Susan Rice did no one any favors today.

The former national security adviser appeared Tuesday on MSNBC to respond to reports alleging she personally requested the identities of "masked" Americans in U.S. intelligence reports linked to President Trump's transition team and campaign be "unmasked."

Though Rice denied any sort of wrongdoing, she did it in such a confusing and cagey way that her cable news appearance raised more questions than it answered, which is presumably the opposite of what she wanted to accomplish.

"The allegation is that somehow Obama administration officials utilized intelligence for political purposes – to spy, expose, anything," Rice said. "That's absolutely false."

Left unexplained: Who defines "political purposes," and how?

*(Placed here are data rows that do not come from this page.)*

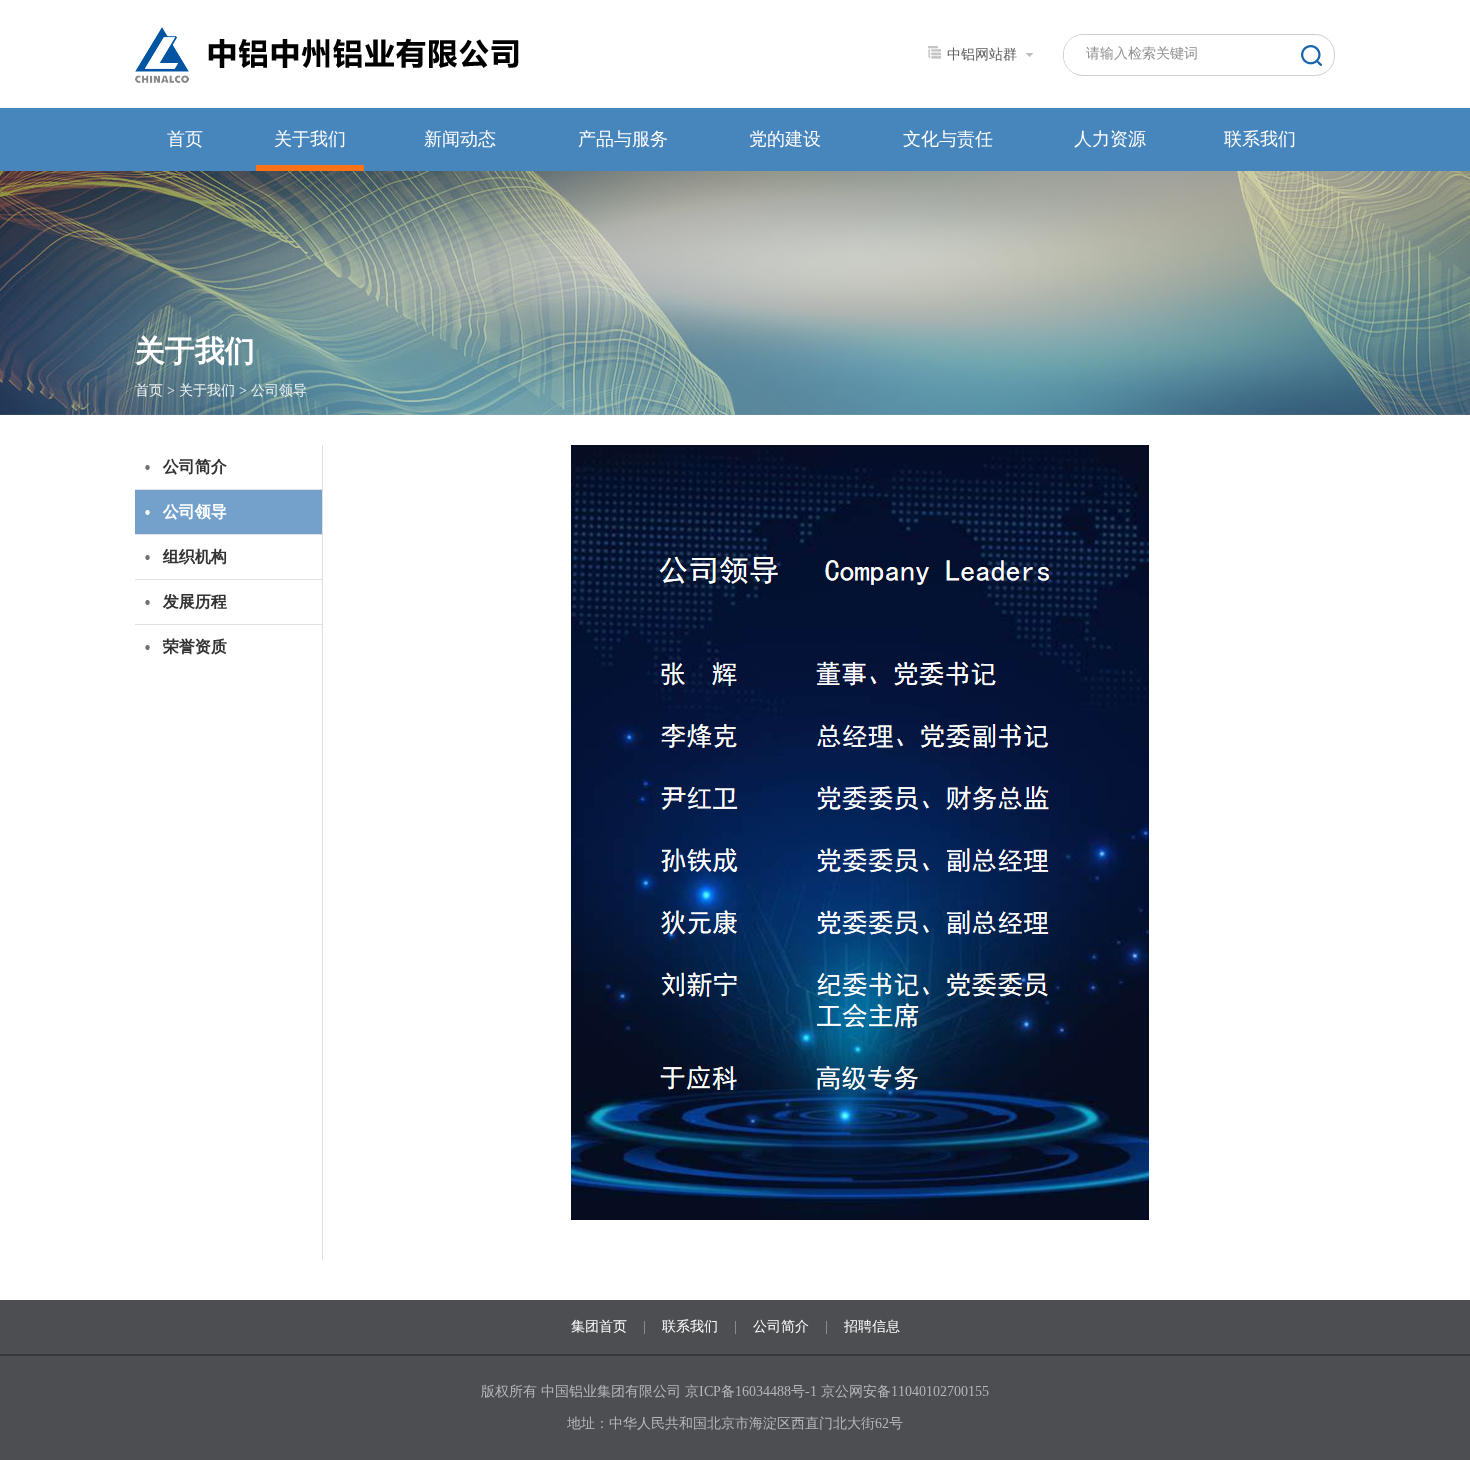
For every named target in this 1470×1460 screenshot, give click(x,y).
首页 (185, 139)
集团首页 (599, 1326)
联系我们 (1260, 139)
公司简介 (195, 466)
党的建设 (785, 139)
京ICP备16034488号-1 (753, 1391)
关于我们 (310, 139)
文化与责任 (948, 139)
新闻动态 (460, 139)
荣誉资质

MSNBC's Andrea Mitchell then asked in reference to Trump's former national security adviser: "Did you leak the name of [retired Gen. Michael Flynn]?"

Rice's answer to this straightforward question was anything but illuminating.

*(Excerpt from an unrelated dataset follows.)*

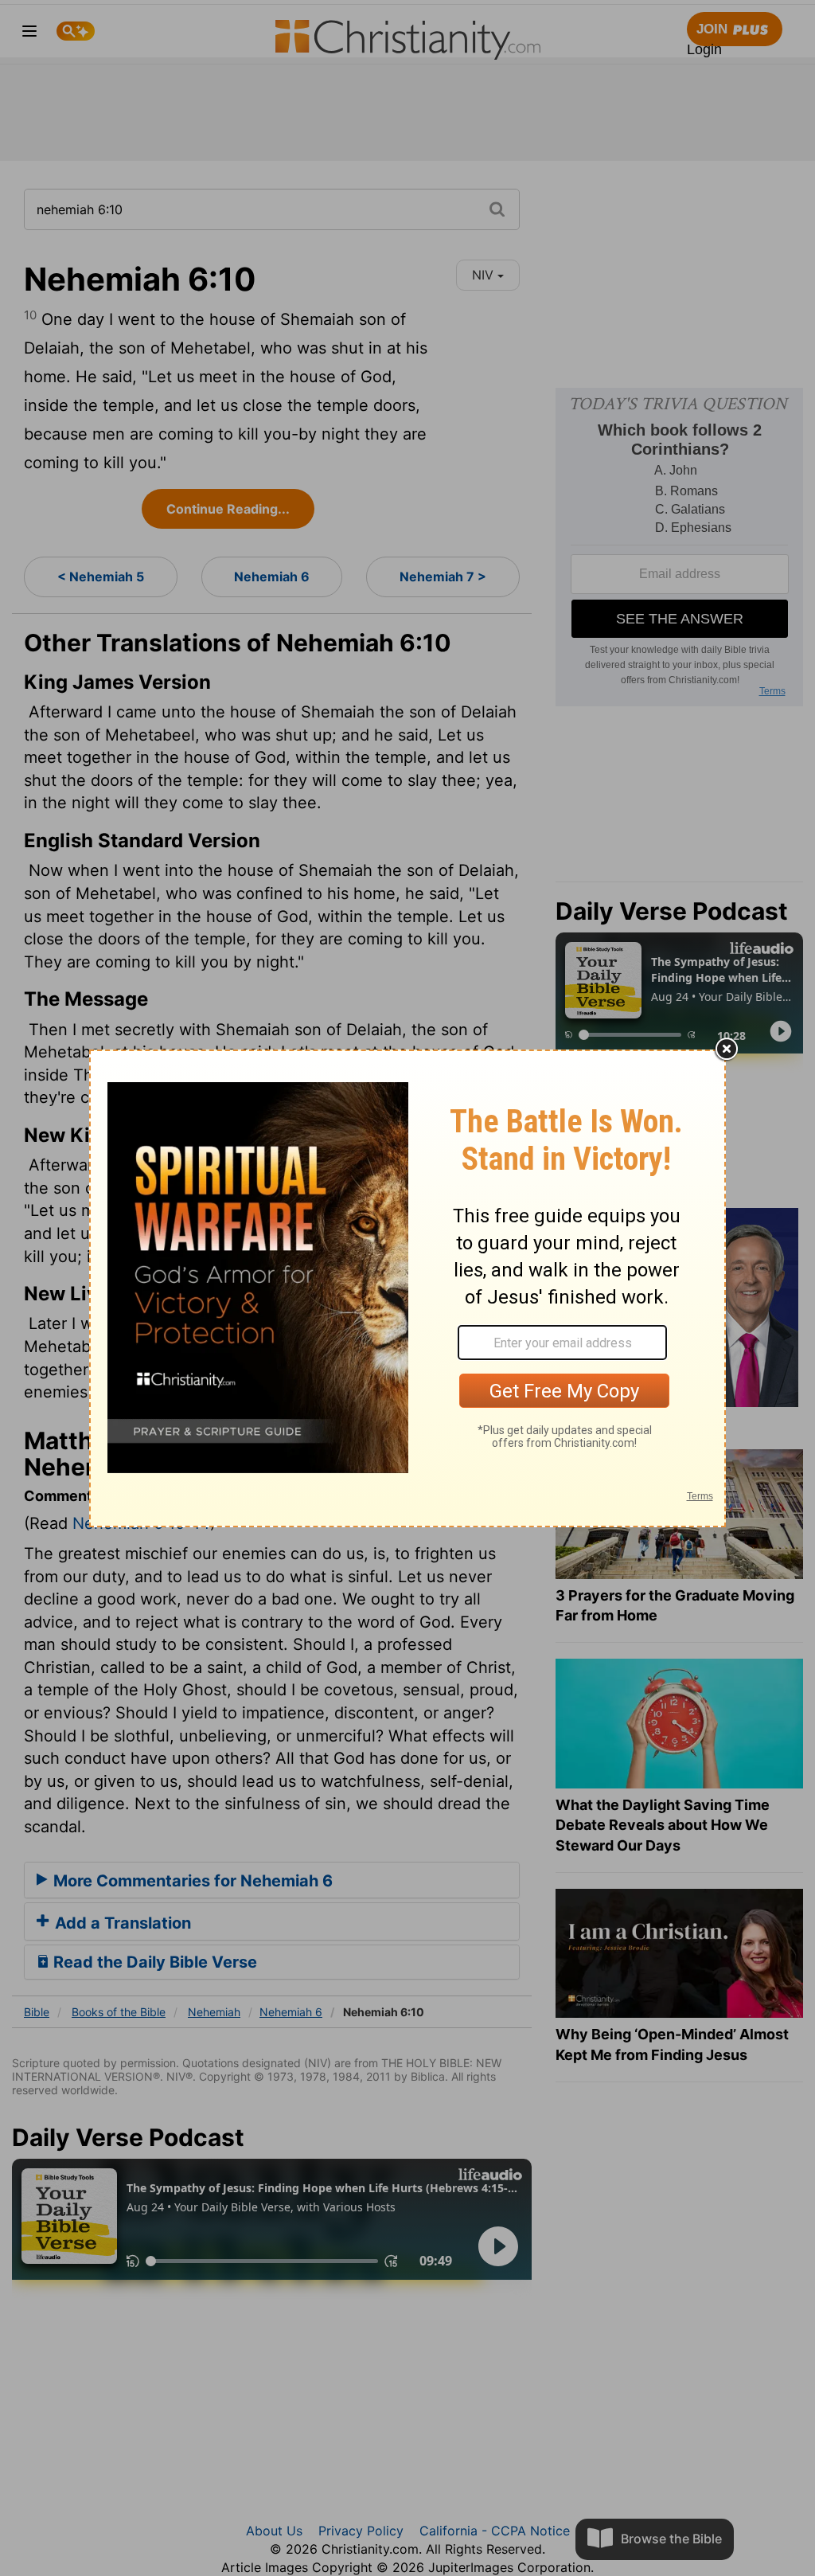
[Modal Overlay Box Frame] (407, 1288)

"I leaked nothing to nobody," she said, "and never have and never would."

That's a tidy double negative. Does that mean she leaked something to somebody?

It's entirely possible Rice misspoke in the moment, and that she simply garbled her words into something nearly unintelligible. Then again, it's not out of the ordinary for a career bureaucrat to sit behind carefully parsed sentences that offer cover and plausible deniability.

At any rate, Rice's aim Tuesday was presumably to put out the "unmasking" fires. She didn't quite do that.

The person who reportedly discovered that Rice had made several "unmasking" requests was Ezra Cohen-Watnick, according to the Bloomberg report. Cohen-Watnick was brought into the Trump administration by Flynn, who resigned just a few weeks into his term as national security advisor after it was revealed he had misrepresented his previous communications with Russian officials to Vice President Mike Pence.

On Tuesday, Rice volunteered an insider's look at how certain intelligence is collected by the federal government.

"There were occasions when I would receive a report in which a U.S. person was referred to, name not provided," Rice said.

"They would take that question back, they would put it through a process, and the intelligence community would make a determination about whether the identity of that U.S. person could be provided to me," Rice said. "And sometimes in that context, in order to understand the importance of the report, and assess its significance, it was necessary to find out, or request the information, as to who the U.S. official was."

"The effort to ask for the identity of the American citizen is necessary to understand the importance of an intelligence report in some circumstances," she added.

This is some detailed information, and from former President Obama's national security adviser no less!

It's also a long ways away from when Rice said on March 22 that she knew "nothing" about the intelligence community's incidental collection of information on Trump's transition team following the Nov. 8 election.